To start, check the code behind this page (try editting it) to get an idea of the main tab definition structure.


From the page you wish to include in tabs - we shall call that page WIKIPAGE - you first should create a page called WIKIPAGE/tabs. Create WIKIPAGE/tabs and in this page include something along the following lines.

{{PageTabs
  |[[WIKIPAGE|LABEL1]]
  |[[WIKIPAGE/PAGE2|LABEL2]]
  |[[WIKIPAGE/tabs|LABEL3]]
  |This={{{This|#}}}
}}

This example creates a header with three tabs on it. The first tab links to the main WIKIPAGE on which the tab system shall appear and its tab uses the text LABEL1; subsequent tabs link to respectively subsequent pages and use respectively subsequent labels. Note that each tab is set up to look as if one is typing an external hyperlink! Also note that I have included the last tab as a link to the WIKIPAGE/tab page that contains the definition tag for the rest of this page's tab system. The purpose of this link is for easy access at a later date, to add or remove tabs from the header. This is not necessary, at the end or anywhere, but will be helpful. The specific newline format of the PageTab tag demonstrated here is also not absolutely necessary; it is used for emphasis.


The This line assigns what tab will be indicated on this page, which part of the tab menu will be highlighted when you click on that tab. Assume # is a number where the range is 1 to the maximum number of tabs used. Messing up this line by including a number that refers to the wrong tab or to a tab which does not exist will not mess up navigation, just display, at least right now. If you are connecting to WIKIPAGE/tabs, the number MUST represent the correct tab.
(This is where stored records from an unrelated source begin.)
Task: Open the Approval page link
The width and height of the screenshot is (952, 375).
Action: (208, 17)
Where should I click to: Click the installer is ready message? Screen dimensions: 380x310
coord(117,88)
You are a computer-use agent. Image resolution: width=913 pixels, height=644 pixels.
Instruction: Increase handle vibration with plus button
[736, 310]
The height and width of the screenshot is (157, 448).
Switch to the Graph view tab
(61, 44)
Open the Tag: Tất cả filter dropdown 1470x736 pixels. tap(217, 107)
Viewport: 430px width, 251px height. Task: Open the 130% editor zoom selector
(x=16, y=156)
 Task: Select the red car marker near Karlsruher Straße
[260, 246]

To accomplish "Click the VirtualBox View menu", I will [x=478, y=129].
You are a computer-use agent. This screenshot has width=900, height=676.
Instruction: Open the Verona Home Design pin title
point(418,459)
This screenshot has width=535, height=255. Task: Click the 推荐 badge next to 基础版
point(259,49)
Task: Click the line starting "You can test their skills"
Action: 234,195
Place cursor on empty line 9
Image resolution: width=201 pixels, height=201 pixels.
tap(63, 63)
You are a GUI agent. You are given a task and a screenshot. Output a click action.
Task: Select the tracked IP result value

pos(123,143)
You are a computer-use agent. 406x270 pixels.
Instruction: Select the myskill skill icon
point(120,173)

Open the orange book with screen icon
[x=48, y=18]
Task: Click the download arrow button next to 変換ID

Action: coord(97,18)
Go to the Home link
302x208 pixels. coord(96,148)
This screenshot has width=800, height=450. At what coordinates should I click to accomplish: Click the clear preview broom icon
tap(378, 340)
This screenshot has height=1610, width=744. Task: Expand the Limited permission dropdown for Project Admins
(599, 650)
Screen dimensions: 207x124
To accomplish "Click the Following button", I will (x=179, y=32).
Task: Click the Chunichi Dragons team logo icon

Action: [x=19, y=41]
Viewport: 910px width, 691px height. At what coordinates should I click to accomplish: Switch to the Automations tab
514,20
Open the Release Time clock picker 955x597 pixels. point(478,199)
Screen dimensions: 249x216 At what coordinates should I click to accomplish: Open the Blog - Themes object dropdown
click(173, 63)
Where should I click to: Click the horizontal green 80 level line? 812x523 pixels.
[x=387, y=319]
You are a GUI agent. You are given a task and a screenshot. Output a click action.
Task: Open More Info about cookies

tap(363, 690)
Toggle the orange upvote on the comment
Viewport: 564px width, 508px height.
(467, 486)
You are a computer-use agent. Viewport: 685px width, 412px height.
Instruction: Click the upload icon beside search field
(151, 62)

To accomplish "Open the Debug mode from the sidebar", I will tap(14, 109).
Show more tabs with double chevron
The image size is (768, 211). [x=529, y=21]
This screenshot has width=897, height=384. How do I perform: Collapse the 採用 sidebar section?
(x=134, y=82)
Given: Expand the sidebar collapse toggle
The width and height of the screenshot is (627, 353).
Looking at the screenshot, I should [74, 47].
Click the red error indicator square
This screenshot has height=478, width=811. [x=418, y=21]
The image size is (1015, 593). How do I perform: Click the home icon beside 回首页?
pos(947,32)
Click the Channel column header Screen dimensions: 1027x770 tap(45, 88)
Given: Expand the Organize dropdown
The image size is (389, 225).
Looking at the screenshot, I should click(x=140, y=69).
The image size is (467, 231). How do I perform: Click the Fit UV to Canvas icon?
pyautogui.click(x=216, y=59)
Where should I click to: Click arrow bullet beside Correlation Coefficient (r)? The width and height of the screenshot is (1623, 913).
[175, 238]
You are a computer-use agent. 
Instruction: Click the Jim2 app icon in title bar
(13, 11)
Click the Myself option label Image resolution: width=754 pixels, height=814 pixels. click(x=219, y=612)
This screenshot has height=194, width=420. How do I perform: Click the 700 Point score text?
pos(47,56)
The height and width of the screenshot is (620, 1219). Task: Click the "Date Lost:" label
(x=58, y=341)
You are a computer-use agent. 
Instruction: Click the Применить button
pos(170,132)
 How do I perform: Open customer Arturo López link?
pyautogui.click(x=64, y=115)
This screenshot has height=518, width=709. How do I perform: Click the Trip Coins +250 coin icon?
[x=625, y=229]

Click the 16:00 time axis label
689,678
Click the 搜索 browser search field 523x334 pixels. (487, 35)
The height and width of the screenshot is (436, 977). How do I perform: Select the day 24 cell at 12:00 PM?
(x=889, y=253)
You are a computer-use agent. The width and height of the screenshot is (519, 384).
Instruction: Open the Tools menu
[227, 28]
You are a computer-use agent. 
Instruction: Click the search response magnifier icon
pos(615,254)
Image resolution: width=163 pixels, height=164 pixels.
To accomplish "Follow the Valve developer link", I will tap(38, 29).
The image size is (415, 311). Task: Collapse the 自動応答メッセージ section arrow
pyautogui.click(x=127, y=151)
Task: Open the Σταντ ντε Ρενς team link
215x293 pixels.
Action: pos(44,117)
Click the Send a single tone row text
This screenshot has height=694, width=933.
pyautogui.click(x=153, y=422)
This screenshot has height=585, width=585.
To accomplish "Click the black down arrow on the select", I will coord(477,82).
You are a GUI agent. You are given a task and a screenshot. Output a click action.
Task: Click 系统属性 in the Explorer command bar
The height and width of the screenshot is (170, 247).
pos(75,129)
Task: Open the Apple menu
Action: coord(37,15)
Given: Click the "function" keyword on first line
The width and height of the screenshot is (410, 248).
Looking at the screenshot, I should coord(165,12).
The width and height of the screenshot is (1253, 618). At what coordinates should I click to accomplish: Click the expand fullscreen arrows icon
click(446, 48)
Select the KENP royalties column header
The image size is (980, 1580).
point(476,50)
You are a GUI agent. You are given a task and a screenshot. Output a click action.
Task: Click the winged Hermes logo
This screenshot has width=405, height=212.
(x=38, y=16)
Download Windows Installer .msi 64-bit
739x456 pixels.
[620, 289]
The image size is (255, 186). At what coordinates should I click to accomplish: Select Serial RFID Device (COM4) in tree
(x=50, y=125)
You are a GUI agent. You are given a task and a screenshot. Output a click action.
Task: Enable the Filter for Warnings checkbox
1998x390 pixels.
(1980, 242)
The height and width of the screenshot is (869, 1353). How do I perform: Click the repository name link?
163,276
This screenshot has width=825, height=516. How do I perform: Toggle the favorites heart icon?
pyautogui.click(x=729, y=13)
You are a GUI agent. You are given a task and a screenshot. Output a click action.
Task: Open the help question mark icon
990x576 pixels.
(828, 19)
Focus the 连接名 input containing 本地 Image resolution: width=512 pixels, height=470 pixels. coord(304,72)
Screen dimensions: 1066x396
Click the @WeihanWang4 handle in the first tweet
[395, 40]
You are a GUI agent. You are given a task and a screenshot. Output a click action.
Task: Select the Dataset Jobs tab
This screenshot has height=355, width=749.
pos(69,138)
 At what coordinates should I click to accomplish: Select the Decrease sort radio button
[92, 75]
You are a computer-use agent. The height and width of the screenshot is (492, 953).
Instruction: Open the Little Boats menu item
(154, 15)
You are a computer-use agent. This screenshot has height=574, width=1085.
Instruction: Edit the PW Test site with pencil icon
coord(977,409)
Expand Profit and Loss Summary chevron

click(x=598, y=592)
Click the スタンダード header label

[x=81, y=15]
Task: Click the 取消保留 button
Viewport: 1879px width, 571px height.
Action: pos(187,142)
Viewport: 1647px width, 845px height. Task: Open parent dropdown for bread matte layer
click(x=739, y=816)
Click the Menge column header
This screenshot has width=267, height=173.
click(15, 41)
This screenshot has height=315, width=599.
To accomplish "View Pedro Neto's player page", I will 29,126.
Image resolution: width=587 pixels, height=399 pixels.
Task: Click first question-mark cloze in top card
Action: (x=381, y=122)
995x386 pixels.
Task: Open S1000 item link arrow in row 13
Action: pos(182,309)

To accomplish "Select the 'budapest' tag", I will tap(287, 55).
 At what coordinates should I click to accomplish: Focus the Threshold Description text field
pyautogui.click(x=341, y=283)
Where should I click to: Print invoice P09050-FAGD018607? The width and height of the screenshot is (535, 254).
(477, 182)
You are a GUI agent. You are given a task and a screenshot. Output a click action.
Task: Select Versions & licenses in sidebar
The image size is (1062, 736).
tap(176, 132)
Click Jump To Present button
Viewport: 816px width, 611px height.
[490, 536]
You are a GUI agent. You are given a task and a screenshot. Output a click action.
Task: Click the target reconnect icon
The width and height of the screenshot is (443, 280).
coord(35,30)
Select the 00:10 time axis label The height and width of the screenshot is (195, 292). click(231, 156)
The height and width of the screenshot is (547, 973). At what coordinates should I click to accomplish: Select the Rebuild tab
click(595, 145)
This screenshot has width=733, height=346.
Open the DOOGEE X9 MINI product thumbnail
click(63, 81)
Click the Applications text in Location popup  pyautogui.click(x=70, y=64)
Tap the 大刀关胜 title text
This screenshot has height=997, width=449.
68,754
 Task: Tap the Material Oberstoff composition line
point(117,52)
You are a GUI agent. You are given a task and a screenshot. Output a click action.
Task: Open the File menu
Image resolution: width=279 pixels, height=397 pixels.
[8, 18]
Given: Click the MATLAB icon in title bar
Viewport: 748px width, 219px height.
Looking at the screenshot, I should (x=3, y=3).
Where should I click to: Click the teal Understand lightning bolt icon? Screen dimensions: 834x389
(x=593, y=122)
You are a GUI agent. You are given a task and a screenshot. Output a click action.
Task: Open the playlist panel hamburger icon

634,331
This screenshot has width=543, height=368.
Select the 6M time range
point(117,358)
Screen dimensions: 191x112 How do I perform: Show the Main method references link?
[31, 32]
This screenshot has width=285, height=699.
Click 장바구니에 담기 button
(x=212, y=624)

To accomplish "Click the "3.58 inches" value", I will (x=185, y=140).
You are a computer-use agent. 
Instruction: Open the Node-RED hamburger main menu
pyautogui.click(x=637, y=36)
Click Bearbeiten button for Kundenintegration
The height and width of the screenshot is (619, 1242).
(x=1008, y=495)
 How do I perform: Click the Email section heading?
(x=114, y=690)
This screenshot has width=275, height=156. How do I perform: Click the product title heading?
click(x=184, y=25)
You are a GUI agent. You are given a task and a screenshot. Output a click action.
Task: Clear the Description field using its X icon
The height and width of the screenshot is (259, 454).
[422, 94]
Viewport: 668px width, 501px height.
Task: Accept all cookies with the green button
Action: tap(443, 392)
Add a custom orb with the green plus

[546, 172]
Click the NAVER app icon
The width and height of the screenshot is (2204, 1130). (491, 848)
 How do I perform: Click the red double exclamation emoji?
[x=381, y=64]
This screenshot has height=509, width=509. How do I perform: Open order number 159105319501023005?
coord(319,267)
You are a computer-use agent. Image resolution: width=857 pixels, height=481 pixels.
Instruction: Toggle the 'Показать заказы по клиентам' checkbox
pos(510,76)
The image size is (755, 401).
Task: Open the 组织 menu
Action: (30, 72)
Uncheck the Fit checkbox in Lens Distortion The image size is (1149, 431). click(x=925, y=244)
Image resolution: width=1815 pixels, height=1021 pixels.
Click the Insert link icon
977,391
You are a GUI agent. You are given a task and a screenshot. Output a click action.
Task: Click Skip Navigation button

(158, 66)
Use copious amounts of Show Preview until it looks pleasing before the final Save Page.


Now navigate to WIKIPAGE and, considering other formatting on the page, edit the page and, somewhere on it, include the tag:

{{WIKIPAGE/tabs|This=1}}

Including this line will display the tab header on this page and identify it as the main page for the tab system. When you first see the menu, you will noticed that the text on all tabs excluding the first one (the one you are on) will be displayed like they are broken links. To create and indoctrinate these pages into the system of tabbed browsing, click on the tab to navigate to the nonexistent tab's page and edit it to include the above text, with the appropriate incremented number in the This= line. As opposed to the main definition tag, this number has to be correct, else the wrong tab could be displayed. When you preview the page now, it should include the tab menu you defined on WIKIPAGE/tabs. If you are using my advice and include a tab to WIKIPAGE/tabs, you will still need to edit it in this same manner before it displays the page.


When no tabs show as broken links and all tabs display a unique body of text under the same tabbed header, you are done.